From a verbal behavior perspective this bias formation and VB partitioning occurs within the skin of the same individual and within that person's otherwise unified verbal repertoire.  This leads to a question, "How does a unified verbal structure become partitioned into such disparate and contradictory narrative repertoires?"  The complexity of what should be discussed here versus the simplicity of what will be discussed here must be forgiven by the reader, for that complexity requires a tome requiring a writer repertoire that I've not yet developed.  So here's one take on what might be going on within the evolution of a verbal repertoire to create an individual who acknowledges concrete and extended relational frames (i.e., the names of observable object features and object collections -- that a toothbrush has a handle, bristles, a length, a shape, a function, and is typically found with a tube of toothpaste, a container of dental floss, and is typically found in a bathroom cabinet or on a bathroom counter).  Even the most politically (narrative) biased individual is likely to comport his or her verbal behavior to these frames.  It is when the narrative is reliant on predominately arbitrary relations is when we most often see egregious bias take hold.  To understand this outcome from an RFT perspective a slight detour and presentation on the structure and nature of Mobius Strips is required. 

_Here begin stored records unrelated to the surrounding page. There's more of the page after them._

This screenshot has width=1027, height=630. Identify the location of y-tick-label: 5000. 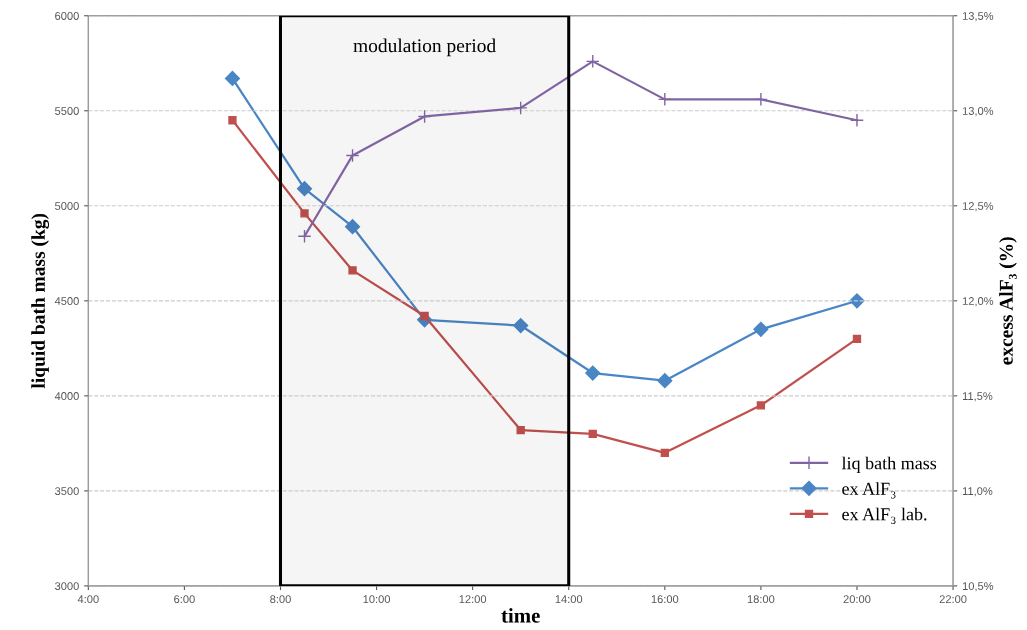
(67, 206).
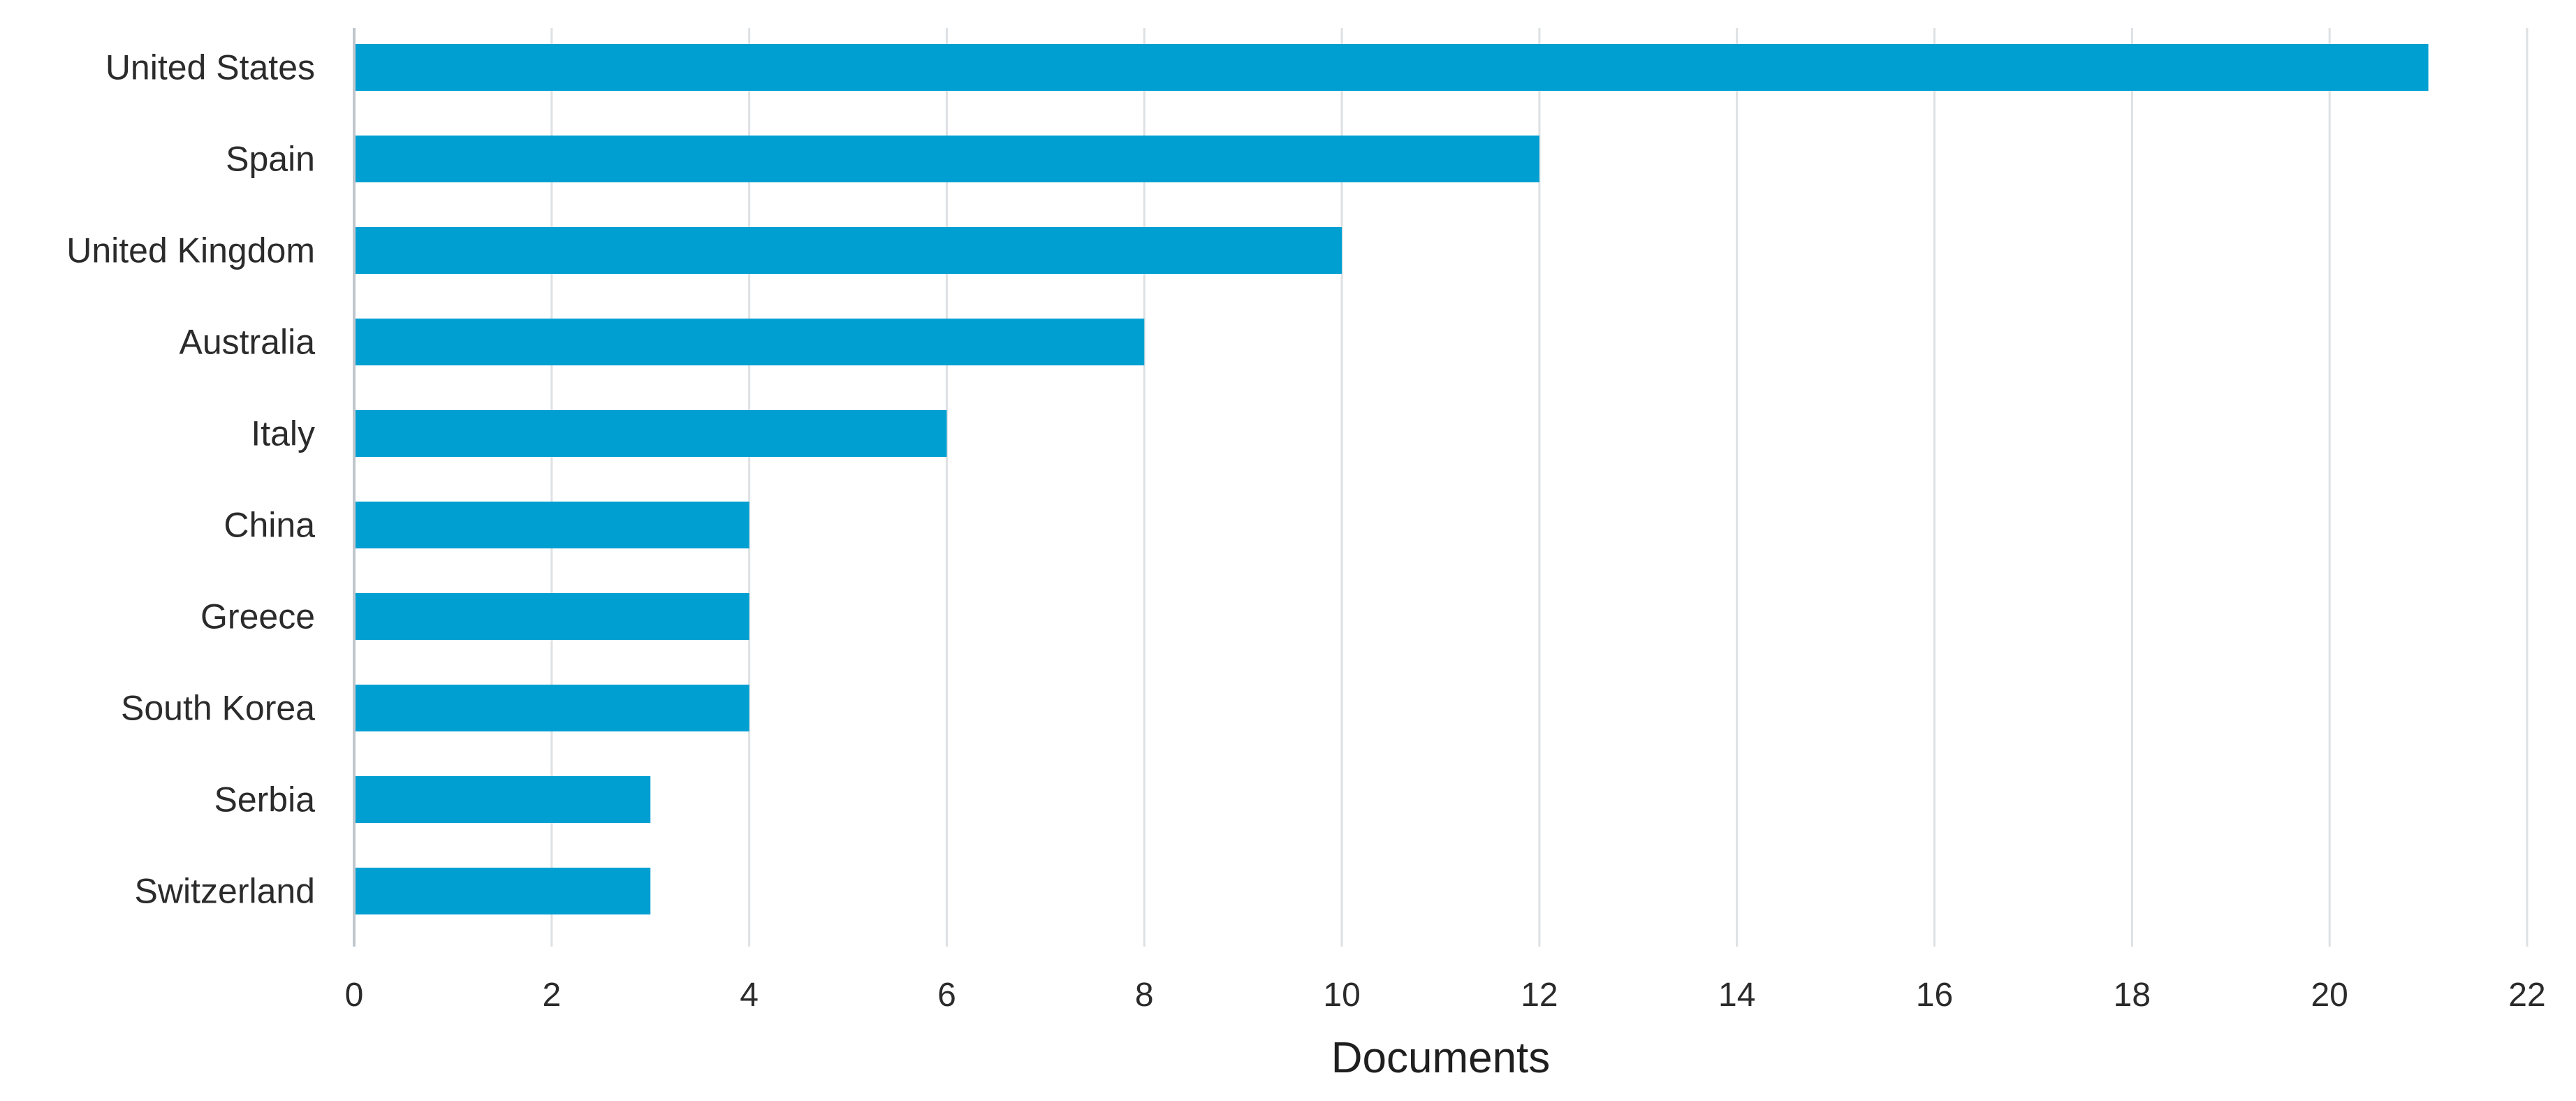  I want to click on x-tick-label: 0, so click(354, 996).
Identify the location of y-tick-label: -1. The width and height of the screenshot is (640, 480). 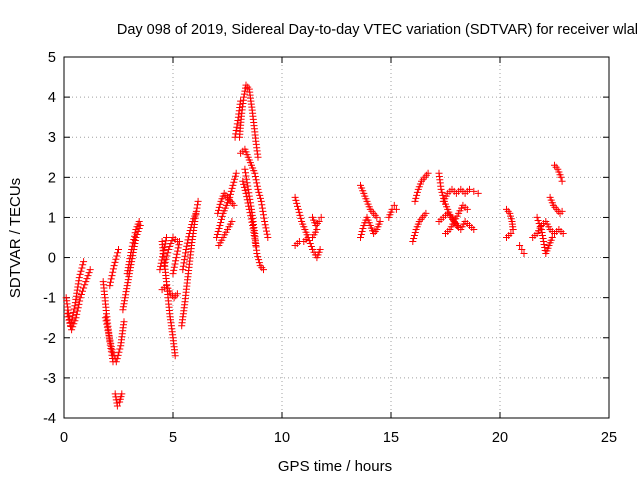
(50, 299).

At its core, a Mobius Strip is a 2D structure, a rectangle, that is shaped into a 2D circle with some extension of its outer bondary and dimunition of its inner boundary, allowing the opposite ends of the strip to come together at a common coordinate.  It is what is done at this common coordinate that is what turns the strip into a manifold of unique properties.  That is, at the location of the common coordinates, one of the ends is flipped in OPPOSITION to its counterpart, and what used to be A1...Ax and B1...Bx frames of COORDINATION are, at this location A1....Bx and B1...Ax coordinations, but ONLY at this intersection.  One would expect that this flipping of frames would have a disruptive impact on the entirety of the relational network (aka "strip") in which this "end flipping" occurs.  Most likely it does and one of the disruptors may be to split the entire network into parts that contain predominately non-arbitrary to purely arbitrary relations, with other splits container various proportions of both.  This is where understanding what happens with the longitudinal partitioning of Mobius Strips suggests what is occurring.  When you longitudinally partition a Mobius Strip in two its boundary remains both intact and CONTINUOUS -- i.e., there is only one boundary.  However, when you cut the strip into three partitions, you create two separate bounded structures, with a smaller structure caught forming a ring that is traversed by the larger and also continuous structure.  This allows the smaller structure to move the entire length of the larger structure, much like an orbiting moon, forever constrained in its path and movement by the shape of the larger strip.  If we note that the larger strip represents the networking of both primary non-arbitrary and transitory arbitrary networks -- that generally maintain contact with prevailing social norms verbal behavior use -- and that the smaller, self-contained but constrained structure that is free to conform to its own internal "narrative," then we have a model for how verbal behavior becomes unshackled to reality.